Как раз в это время Эдвард Монтегю был назначен послом ко двору султана, и в 1716 году чета Монтегю отправилась на Восток. Мэри активно писала письма в течение всего путешествия – и в период пребывания при дворе султана Ахмеда III в Стамбуле, который она продолжала именовать Константинополем, и во время возвращения в Лондон. Именно тогда проявился ее эпистолярный дар, умение видеть и комментировать увиденное. Письма должны были не только отразить ее впечатления, но и позволить ей продемонстрировать собственное красноречие. Среди ее корреспондентов была сестра, другие родственники, а также известные литераторы, такие как поэт А. Поуп, критик и издатель Дж. Аддисон.
* * * * * * *
### Что нужно сделать
1: Воспроизведите без изменений фрагмент отрывка о путешествии Мэри Монтегю, начиная со слов «Как раз в это» и заканчивая словами «издатель Дж. Аддисон.».
2: Переведите на английский язык предложение из отрывка о письмах Мэри Монтегю: «Именно тогда проявился ее эпистолярный дар, умение видеть и комментировать увиденное».
3: Допишите следующую часть текста о письмах Мэри Монтегю, начав сразу после его последнего предложения.

### Исходные данные
* * * * * * *
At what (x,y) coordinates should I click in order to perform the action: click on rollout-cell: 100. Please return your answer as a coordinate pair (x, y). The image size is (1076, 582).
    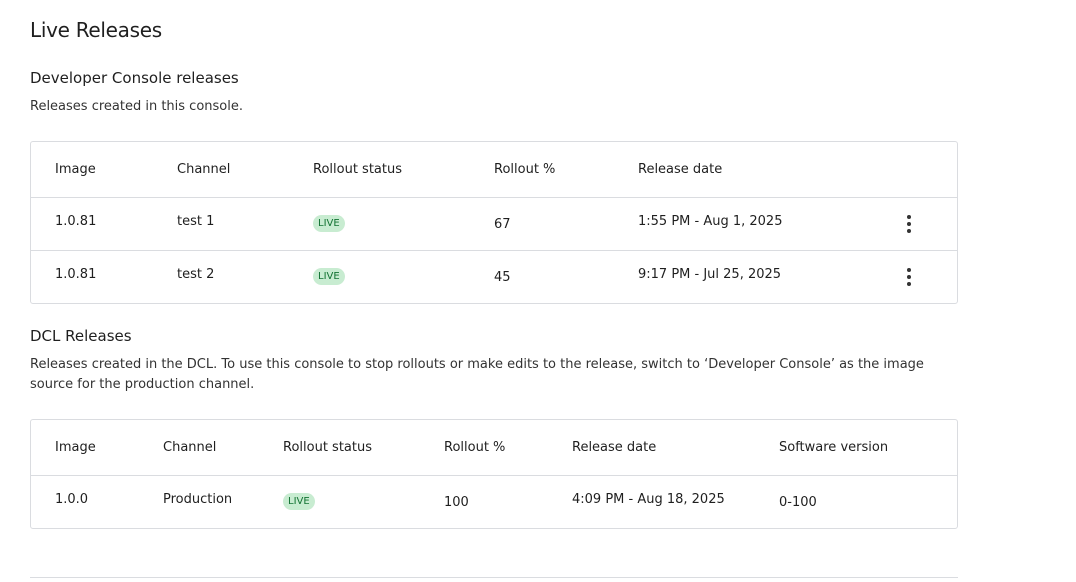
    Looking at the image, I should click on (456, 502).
* * * * * * *
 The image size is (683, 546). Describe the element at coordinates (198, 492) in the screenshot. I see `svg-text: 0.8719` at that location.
* * * * * * *
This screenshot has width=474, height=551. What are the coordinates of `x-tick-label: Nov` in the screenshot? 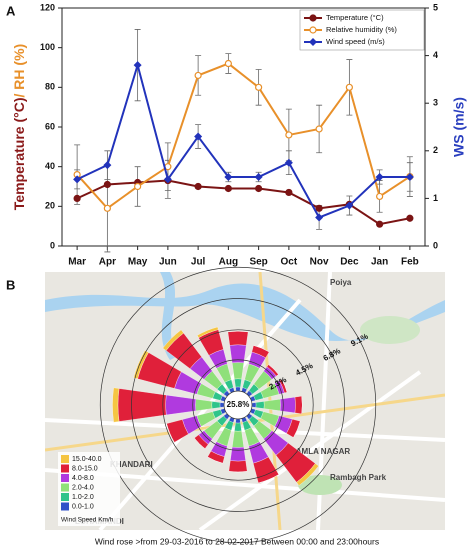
* * * * * * *
### Ответы к упражнению
1:
Как раз в это время Эдвард Монтегю был назначен послом ко двору султана, и в 1716 году чета Монтегю отправилась на Восток. Мэри активно писала письма в течение всего путешествия – и в период пребывания при дворе султана Ахмеда III в Стамбуле, который она продолжала именовать Константинополем, и во время возвращения в Лондон. Именно тогда проявился ее эпистолярный дар, умение видеть и комментировать увиденное. Письма должны были не только отразить ее впечатления, но и позволить ей продемонстрировать собственное красноречие. Среди ее корреспондентов была сестра, другие родственники, а также известные литераторы, такие как поэт А. Поуп, критик и издатель Дж. Аддисон.

2: It was then that her epistolary gift revealed itself, the ability to see and to comment on what she had seen.

3:
Портрет Мэри Монтегю Уортли кисти Ч. Джервиса


Благородная леди писала о разном: рассуждала об управлении страной, о нравах и времяпрепровождении местного населения, о посещении гарема султана, о положении женщин, о языке цветов, об одежде. Так, рассказывая в письме к сестре о посещении вдовы султана Мустафы, леди Мэри восторженно описала роскошный костюм, особенно великолепную диадему хозяйки, сервировку стола и обед, включавший 50 перемен блюд. Завершила она свой рассказ словами о том, что это описание не является повторением сказочных историй 1001 ночи.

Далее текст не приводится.